• PASSAGE SHOWN:
Fawley Court, Henley-on-Thames. Seat of the Williams-Freeman family until 1853.

Herman Merivale was a very close friend of William Makepeace Thackeray (1811-1863), the author, as were his children (Herman, Fanny and Isabel - mother of Violet) of Thackeray's children (Anny and Minny). See the biography of Anny Thackeray, 'Anny' by Henrietta Garnett (Chatto & Windus, 2004), indexed under 'Merivale' and 'Freeman, Ella' (i.e. Isabel Williams-Freeman, mother of Violet Hammersley). The Merivales also knew Jeanie Senior, grandmother of Oliver Nassau Senior, my grandfather and nephew of Violet Hammersley (see above). Anny Thackeray (Lady Ritchie) was also a close friend of Jeanie Senior. My mother remembers Violet as a rather haughty old lady.

Violet Hammersley with her son, Christopher, in 1904.

Violet Hammersley with the 11th Duke of Devonshire.

Violet Hammersley was a close friend of the Mitford family - the children called her 'Mrs. Ham'. There is a chapter about her in Diana Mosley's (nee Mitford) book 'Loved Ones' (Sidgwick & Jackson, 1985). Here are some quotes about her:

'When she was twenty she married a rich widower, twice her age; he had grown up children. Mr. Hammersley loved hunting and shooting and for him the best moment of the year was August in Scotland. He was also a great gardener. Although I never knew him, for he died in 1913 [actually 1912], I can well imagine him from a portrait by Henry Tonks, a well-built blond man with a cheerful, rubicund face under a straw hat, the picture was like an Impressionist's version of a seedsman's catalogue, so sunny and bright, with so many flowers. Nothing, neither the man nor the scene, could have been more unlike Mrs. Hammersley. Theirs must have been the attraction of opposites.'

'She was rather small and very dark, with black hair and huge dark eyes, and she had an expression of deep gloom. She had a rather low, hollow voice, and although she often laughed it was as if unwillingly. Her garden, at least the only garden of hers I ever saw, was a discreet green. When I first knew her she was already a widow, and widow's weeds became her. To the end of her life she was swathed in black scarves and shawls and veils; in later years not exactly in mourning, because many of her clothes were dark brown, but the whole effect had something more Spanish than French about it. Once when she was slightly annoying my sister Nancy, who used the powder and lipstick universal among our generation, by saying: "Painters don't admire make-up at all," Nancy retorted: "Oh well Mrs. Ham you know it's all very well for you, but we can't all look like El Greco's mistress." Mrs. Hammersley gave he hollow, unwilling laugh.

• TASKS FOR THIS EXERCISE:
A) List every four-digit year that appears in the passage on Violet Hammersley, in the order they occur.
B) Repeat the passage on Violet Hammersley word for word, starting with "Fawley Court, Henley-on-Thames." and going on through "haughty old lady.".
C) Go on with the passage on Violet Hammersley from the point at which it stops.

[Records from a data collection]
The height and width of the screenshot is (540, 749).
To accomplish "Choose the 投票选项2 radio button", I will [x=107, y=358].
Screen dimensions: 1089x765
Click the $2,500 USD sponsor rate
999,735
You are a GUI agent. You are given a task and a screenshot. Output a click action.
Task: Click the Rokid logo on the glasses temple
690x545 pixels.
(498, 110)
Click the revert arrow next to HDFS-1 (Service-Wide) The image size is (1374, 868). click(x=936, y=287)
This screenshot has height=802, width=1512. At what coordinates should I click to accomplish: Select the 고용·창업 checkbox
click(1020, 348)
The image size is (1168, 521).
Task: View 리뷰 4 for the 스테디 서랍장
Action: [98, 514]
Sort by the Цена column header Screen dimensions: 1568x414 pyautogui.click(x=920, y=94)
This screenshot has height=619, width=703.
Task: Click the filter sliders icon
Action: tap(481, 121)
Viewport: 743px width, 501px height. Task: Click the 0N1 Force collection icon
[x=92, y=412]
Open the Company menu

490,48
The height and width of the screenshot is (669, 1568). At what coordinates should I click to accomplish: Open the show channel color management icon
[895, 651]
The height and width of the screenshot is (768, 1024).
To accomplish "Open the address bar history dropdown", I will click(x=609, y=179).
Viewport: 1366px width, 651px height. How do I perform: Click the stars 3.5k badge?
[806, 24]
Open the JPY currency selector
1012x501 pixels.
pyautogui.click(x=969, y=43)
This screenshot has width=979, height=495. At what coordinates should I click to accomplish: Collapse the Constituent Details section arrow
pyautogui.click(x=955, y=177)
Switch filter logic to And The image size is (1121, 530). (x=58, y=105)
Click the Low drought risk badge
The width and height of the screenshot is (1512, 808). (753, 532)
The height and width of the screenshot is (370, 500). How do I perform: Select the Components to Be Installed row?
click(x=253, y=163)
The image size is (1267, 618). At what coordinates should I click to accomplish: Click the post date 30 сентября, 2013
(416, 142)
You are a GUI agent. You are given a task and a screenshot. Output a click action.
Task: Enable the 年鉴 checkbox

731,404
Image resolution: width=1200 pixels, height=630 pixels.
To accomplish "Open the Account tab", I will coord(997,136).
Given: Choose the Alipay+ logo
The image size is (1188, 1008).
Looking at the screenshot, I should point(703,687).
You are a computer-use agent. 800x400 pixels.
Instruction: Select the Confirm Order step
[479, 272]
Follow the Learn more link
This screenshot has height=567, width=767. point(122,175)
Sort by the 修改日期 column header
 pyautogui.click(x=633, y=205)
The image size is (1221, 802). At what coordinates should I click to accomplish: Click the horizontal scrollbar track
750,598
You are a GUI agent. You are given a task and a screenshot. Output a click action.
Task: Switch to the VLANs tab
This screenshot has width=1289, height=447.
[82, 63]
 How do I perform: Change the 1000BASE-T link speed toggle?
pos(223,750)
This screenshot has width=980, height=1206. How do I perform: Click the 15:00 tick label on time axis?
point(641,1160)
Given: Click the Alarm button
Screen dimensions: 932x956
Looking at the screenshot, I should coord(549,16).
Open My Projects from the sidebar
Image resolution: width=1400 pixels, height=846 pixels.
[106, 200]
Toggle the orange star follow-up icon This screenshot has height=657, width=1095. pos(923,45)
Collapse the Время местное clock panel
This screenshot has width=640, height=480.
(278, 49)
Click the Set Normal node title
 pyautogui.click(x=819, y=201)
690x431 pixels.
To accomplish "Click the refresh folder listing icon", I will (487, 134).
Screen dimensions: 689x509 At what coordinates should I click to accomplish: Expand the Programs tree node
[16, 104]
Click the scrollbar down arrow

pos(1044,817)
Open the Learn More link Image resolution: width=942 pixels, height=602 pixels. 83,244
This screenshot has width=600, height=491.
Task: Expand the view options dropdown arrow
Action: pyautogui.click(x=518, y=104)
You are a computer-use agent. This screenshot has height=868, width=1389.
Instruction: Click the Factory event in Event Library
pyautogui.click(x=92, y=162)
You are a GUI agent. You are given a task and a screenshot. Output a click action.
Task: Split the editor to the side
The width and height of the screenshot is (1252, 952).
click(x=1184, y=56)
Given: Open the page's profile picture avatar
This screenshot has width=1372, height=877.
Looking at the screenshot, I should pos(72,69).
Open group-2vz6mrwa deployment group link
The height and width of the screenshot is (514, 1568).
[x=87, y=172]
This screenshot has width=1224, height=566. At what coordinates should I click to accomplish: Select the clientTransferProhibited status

• ANSWERS TO EACH TASK:
A) 1853, 1811, 1863, 2004, 1904, 1985, 1913, 1912

B)
Fawley Court, Henley-on-Thames. Seat of the Williams-Freeman family until 1853.

Herman Merivale was a very close friend of William Makepeace Thackeray (1811-1863), the author, as were his children (Herman, Fanny and Isabel - mother of Violet) of Thackeray's children (Anny and Minny). See the biography of Anny Thackeray, 'Anny' by Henrietta Garnett (Chatto & Windus, 2004), indexed under 'Merivale' and 'Freeman, Ella' (i.e. Isabel Williams-Freeman, mother of Violet Hammersley). The Merivales also knew Jeanie Senior, grandmother of Oliver Nassau Senior, my grandfather and nephew of Violet Hammersley (see above). Anny Thackeray (Lady Ritchie) was also a close friend of Jeanie Senior. My mother remembers Violet as a rather haughty old lady.

C)
She had the most beautiful, delicately made hands, and she was a talented pianist. Her long drawing room had a grand piano at each end and she loved to play duets with musical friends. On one slender, ivory finger she wore a diamond and emerald ring shaped like a fleur-de-lys. We all craved it, and I am sorry to say we never hesitated, as children, to exclaim, "Oh Mrs Ham! Your ring! You are so lucky," or even, "Mrs. Ham, when you die will you leave me your ring? Please do." At a very early age we discovered the potency of the word 'lucky' when applied to Mrs. Hammersley. She considered herself the unluckiest person alive, and reacted accordingly to our reiterated cries.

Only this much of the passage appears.